Required task:
Rewrite the lines in the records from the line with "Click the Virtual" up to and including the line with "[x=643, y=183]", changing "screenshot" to "screen capture" and leaving everything else unchanged.

Records for locating displayed items:
· · · ·

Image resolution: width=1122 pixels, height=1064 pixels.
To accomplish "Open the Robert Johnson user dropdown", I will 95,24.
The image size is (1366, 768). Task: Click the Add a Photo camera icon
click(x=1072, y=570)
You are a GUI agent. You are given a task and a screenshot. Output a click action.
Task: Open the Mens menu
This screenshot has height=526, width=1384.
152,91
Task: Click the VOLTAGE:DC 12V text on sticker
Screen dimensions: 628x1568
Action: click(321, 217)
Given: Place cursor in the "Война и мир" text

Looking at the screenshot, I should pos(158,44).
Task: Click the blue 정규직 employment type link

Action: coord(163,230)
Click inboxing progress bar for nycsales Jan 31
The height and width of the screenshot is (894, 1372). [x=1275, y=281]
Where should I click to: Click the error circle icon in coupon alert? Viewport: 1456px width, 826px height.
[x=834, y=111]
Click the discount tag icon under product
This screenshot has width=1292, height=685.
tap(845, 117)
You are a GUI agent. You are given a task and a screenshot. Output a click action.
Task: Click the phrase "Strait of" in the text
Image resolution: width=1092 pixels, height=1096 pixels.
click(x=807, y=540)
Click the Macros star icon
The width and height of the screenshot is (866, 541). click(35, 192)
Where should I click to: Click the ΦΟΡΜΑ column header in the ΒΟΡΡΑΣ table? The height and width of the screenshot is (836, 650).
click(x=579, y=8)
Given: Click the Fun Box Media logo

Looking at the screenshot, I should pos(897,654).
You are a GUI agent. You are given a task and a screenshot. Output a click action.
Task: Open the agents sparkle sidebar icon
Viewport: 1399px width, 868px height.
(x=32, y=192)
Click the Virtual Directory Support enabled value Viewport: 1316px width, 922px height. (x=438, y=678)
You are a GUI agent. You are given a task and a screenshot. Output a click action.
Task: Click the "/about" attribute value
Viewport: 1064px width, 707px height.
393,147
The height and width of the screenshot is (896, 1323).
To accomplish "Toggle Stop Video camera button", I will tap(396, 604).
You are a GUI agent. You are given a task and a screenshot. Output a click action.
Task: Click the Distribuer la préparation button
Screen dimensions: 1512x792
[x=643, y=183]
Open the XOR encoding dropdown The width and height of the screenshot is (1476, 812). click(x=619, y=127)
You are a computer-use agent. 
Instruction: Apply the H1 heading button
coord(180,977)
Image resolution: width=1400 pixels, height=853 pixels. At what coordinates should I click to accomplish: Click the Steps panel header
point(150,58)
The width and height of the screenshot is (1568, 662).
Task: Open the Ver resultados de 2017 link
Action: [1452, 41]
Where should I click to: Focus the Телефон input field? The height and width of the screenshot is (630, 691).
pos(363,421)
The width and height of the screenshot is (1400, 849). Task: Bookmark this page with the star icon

· · · ·

Completed task:
Click the Virtual Directory Support enabled value Viewport: 1316px width, 922px height. (x=438, y=678)
You are a GUI agent. You are given a task and a screen capture. Output a click action.
Task: Click the "/about" attribute value
Viewport: 1064px width, 707px height.
393,147
The height and width of the screen capture is (896, 1323).
To accomplish "Toggle Stop Video camera button", I will tap(396, 604).
You are a GUI agent. You are given a task and a screen capture. Output a click action.
Task: Click the Distribuer la préparation button
Screen dimensions: 1512x792
[x=643, y=183]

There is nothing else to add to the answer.